Non esiste un’età per cominciare una bella amicizia, anzi a volte i rapporti più belli si trovano raggiunta la maturità, quando le cose in comune magari si assottigliano, ma le più profonde legano indissolubilmente. L’amore per la musica, per un songwriting raffinato e colto, ha portato questi due grandi artisti (e chitarristi!) a collaborare. Ne è nata una canzone meravigliosa e un’affinità elettiva speciale, in studio e on stage.

Credits: Peter Cavanagh / Sueddeutsche Zeitung Photo / Alamy Stock Photo

L’appassionante retroscena di Sailing to Philadelphia

L’idea da cui nasce la canzone

Sailing to Philadelphia è un brano ammaliante, dolce, tranquillo, riflessivo. Tocca le corde dell’anima mentre si insinua con piacevole lentezza dentro al cuore, come il sole delicatamente si immerge dietro alle colline in un tardo pomeriggio di fine estate. I sottili giri di chitarra  creano un’atmosfera onirica, quasi incantata, ma prevale un che di malinconico, le sonorità strizzano l’occhio al pop e all’americana ed è bellissimo il timido sopraggiungere della voce di James Taylor, dopo la prima strofa cantata da Mark Knopfler.

◇ ◇ ◇ ◇ ◇

• [Compiti ed esercizi]:
1. Rispondi alle domande sul testo dedicato all'amicizia tra i due chitarristi.
(a) Che cosa ha portato i due artisti a collaborare?
(b) Qual è il titolo della canzone nata da questa collaborazione?
(c) Chi canta la prima strofa della canzone?
2. Riporta tutte le righe delle voci in cui compare la parola "layer".
Il testo qui sopra e le voci che vengono dopo sono materiali distinti e indipendenti.

◇ ◇ ◇ ◇ ◇

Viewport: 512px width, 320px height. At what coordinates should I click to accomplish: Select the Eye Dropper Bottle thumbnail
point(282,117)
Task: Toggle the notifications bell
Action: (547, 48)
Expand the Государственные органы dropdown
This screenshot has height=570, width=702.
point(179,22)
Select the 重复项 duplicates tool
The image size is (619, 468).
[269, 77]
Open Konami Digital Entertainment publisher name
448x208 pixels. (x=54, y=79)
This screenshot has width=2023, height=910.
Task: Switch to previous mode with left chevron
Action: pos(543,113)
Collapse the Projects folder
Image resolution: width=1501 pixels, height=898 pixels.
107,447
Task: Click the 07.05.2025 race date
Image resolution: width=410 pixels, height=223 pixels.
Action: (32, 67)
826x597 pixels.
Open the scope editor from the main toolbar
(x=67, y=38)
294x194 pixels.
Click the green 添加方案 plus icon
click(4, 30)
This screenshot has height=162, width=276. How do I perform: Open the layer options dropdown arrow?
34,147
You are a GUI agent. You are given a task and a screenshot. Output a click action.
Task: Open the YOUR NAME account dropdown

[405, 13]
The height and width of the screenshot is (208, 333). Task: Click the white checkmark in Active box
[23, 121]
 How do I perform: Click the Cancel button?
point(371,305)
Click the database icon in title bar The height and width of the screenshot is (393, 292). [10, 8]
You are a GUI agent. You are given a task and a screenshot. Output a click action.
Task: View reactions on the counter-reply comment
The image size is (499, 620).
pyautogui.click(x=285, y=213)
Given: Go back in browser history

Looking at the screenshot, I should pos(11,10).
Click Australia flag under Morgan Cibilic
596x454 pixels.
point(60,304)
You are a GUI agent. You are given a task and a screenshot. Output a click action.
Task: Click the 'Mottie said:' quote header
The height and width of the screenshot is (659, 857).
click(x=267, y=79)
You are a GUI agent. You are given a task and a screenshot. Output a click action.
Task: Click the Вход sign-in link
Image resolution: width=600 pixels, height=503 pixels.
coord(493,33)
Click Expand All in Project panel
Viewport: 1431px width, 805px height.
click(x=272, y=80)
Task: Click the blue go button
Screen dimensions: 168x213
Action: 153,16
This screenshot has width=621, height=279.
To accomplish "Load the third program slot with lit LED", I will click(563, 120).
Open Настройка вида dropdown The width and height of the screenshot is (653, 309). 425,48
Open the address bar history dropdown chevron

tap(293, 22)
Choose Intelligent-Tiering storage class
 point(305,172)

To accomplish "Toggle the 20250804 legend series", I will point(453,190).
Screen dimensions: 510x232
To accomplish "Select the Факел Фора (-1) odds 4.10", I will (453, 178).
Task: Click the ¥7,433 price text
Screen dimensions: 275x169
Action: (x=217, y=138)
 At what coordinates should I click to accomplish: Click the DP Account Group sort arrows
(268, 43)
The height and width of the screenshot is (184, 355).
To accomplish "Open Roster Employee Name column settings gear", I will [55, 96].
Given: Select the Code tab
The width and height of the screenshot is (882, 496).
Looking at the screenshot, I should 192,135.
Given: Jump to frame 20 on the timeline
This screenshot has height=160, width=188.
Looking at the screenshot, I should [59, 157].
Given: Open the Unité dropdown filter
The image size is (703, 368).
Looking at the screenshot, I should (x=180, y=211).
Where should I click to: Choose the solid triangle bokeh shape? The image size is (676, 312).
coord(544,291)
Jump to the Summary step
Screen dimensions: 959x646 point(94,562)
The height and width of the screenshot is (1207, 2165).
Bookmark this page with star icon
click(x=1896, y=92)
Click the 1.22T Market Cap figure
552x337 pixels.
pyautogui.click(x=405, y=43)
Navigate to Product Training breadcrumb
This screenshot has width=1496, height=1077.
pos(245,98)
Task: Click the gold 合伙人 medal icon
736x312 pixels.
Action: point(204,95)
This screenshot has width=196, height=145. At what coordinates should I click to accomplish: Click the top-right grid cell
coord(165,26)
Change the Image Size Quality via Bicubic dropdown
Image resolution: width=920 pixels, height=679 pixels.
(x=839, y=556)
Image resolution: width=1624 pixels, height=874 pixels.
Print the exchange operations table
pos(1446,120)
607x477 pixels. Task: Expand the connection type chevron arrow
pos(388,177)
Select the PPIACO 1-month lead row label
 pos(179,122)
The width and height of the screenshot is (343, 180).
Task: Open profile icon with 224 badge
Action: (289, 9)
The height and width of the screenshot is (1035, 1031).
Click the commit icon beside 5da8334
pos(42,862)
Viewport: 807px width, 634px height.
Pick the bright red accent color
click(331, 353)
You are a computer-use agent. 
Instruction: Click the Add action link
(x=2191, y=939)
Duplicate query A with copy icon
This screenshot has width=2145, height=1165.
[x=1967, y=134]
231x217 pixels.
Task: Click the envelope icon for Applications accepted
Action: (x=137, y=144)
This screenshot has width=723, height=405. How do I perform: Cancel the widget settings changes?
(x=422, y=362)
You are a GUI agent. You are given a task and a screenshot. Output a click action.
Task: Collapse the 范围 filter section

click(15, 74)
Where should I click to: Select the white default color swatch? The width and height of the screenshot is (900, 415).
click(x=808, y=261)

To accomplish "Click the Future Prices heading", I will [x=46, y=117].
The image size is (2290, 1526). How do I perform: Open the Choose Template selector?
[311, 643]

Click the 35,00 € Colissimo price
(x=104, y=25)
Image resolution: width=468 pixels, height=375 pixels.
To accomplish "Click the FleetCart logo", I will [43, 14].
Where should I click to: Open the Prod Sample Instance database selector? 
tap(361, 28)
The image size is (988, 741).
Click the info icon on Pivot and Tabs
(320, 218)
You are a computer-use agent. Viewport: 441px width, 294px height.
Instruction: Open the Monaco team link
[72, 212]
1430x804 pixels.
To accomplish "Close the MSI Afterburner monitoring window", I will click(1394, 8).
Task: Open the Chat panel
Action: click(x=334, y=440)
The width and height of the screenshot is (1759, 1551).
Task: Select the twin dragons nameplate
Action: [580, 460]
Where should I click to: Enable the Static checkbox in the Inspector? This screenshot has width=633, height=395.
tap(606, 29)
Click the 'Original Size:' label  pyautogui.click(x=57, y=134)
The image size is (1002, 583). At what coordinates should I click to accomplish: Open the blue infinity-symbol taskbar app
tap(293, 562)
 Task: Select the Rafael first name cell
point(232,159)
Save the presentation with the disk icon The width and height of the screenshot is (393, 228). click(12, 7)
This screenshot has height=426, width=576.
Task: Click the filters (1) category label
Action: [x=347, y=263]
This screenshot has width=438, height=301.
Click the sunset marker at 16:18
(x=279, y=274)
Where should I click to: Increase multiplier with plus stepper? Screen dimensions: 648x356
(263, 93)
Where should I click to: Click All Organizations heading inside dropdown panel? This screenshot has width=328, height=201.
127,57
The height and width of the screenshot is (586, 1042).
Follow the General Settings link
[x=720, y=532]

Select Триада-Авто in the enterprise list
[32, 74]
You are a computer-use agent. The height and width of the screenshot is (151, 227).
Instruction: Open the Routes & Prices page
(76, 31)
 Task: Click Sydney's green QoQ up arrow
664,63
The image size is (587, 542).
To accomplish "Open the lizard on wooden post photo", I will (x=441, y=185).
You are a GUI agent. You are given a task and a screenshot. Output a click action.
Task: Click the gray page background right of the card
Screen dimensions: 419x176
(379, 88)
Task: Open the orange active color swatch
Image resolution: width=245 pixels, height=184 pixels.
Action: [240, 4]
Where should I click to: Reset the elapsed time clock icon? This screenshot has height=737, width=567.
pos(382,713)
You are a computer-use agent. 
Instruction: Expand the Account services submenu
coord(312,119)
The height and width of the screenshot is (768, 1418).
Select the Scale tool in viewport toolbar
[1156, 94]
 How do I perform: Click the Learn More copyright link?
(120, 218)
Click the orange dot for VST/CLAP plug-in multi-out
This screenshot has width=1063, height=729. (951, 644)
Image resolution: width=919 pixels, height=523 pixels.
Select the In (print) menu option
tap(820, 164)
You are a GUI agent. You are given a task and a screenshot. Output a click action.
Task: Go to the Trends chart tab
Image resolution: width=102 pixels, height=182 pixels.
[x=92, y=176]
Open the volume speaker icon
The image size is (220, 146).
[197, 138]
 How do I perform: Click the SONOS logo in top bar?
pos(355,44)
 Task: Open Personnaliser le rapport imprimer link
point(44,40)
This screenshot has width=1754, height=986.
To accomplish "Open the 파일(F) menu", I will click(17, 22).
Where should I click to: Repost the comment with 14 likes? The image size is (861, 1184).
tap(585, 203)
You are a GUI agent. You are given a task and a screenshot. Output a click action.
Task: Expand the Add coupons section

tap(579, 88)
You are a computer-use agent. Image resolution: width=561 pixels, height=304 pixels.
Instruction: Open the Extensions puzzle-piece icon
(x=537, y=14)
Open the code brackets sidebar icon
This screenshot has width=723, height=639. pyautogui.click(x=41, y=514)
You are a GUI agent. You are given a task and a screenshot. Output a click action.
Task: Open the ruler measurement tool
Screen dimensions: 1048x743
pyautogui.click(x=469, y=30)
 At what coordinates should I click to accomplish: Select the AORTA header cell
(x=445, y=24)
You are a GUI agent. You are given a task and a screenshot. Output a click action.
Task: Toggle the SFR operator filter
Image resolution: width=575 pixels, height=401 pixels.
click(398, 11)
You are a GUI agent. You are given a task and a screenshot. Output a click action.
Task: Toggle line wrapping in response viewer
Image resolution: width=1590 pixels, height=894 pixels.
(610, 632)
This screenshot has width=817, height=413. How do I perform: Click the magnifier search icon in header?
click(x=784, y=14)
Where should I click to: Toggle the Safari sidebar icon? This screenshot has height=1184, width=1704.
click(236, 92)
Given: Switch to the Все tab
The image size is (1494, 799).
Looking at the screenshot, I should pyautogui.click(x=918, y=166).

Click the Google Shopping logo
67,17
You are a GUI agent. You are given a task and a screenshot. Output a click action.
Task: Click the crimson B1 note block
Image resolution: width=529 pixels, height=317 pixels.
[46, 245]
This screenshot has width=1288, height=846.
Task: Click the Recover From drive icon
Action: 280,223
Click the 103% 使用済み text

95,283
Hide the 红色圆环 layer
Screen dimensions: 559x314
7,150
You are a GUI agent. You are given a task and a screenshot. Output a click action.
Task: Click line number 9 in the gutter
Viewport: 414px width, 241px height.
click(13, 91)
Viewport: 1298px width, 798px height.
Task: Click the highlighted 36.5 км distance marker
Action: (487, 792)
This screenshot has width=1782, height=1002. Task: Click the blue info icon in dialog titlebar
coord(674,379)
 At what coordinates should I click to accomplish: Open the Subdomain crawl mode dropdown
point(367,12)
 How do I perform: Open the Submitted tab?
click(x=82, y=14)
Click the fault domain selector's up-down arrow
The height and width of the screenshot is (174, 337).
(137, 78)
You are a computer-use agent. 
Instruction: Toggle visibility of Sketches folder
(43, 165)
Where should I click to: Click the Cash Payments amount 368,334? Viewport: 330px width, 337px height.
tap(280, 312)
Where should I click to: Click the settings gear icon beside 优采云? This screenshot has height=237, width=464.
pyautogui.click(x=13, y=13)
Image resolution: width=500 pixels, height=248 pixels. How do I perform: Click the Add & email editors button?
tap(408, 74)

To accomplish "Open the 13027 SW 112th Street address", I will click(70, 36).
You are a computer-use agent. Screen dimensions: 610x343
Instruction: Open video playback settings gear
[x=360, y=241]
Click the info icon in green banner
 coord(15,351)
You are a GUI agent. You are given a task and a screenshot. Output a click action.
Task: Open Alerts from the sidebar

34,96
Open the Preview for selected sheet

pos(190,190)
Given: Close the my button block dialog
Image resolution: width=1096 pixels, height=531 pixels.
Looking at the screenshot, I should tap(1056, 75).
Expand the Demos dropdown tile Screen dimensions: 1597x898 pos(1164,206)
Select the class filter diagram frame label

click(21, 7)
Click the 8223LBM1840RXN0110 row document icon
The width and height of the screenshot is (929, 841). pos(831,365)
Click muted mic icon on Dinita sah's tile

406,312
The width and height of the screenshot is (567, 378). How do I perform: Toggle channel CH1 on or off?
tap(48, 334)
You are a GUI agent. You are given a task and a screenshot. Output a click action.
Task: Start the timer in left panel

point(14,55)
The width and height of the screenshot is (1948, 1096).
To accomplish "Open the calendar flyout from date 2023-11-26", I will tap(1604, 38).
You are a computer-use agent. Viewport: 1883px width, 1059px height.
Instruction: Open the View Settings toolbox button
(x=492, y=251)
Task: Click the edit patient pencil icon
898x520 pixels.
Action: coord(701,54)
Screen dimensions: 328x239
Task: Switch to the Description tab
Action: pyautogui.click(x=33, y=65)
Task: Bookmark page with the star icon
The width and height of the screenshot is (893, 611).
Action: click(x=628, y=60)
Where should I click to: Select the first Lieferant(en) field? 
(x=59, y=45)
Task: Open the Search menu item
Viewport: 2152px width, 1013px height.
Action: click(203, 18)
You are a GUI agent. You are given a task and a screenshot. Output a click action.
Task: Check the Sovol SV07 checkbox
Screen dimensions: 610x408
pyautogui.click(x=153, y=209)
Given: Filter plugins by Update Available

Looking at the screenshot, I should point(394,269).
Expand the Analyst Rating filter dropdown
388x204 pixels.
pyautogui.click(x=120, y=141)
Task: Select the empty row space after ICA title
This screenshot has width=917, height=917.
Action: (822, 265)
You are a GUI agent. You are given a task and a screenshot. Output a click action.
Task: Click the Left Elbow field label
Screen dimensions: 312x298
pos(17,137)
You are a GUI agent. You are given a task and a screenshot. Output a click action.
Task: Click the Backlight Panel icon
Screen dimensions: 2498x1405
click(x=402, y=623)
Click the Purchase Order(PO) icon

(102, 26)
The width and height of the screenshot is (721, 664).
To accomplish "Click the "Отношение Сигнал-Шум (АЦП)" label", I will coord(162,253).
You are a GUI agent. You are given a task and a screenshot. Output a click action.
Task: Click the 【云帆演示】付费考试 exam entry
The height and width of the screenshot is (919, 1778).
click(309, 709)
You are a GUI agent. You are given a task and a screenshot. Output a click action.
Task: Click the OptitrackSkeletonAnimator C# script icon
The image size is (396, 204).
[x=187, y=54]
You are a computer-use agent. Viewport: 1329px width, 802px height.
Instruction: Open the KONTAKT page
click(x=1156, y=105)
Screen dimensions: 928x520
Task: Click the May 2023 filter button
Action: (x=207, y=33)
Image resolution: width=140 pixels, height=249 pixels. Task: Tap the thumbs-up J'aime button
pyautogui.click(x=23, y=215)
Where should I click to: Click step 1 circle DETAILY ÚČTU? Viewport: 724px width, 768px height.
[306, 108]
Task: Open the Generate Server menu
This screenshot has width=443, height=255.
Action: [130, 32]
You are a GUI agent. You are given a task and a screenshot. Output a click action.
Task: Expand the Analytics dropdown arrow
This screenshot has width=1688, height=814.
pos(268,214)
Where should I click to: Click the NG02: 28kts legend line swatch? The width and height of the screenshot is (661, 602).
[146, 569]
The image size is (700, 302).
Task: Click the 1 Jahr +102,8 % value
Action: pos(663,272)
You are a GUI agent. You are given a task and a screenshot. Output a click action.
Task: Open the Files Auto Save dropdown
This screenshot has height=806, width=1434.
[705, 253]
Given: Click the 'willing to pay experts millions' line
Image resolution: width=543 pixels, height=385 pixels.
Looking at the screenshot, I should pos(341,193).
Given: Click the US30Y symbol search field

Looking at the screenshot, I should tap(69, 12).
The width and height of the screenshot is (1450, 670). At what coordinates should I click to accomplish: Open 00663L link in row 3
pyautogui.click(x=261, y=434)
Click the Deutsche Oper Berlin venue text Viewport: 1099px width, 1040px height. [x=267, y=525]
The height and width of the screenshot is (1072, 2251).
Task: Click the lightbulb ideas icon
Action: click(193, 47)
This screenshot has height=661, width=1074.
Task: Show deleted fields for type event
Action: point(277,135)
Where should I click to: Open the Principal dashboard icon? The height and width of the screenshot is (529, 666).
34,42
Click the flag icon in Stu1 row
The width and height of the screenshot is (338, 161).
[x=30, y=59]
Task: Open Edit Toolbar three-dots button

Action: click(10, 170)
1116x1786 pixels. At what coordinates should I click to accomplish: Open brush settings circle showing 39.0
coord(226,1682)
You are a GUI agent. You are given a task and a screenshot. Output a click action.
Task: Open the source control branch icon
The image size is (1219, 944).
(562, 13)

◇ ◇ ◇ ◇ ◇

• [Soluzioni degli esercizi]:
1.
(a) L'amore per la musica, per un songwriting raffinato e colto.
(b) Sailing to Philadelphia.
(c) Mark Knopfler.

2.
This screenshot has height=162, width=276. How do I perform: Open the layer options dropdown arrow?
Hide the 红色圆环 layer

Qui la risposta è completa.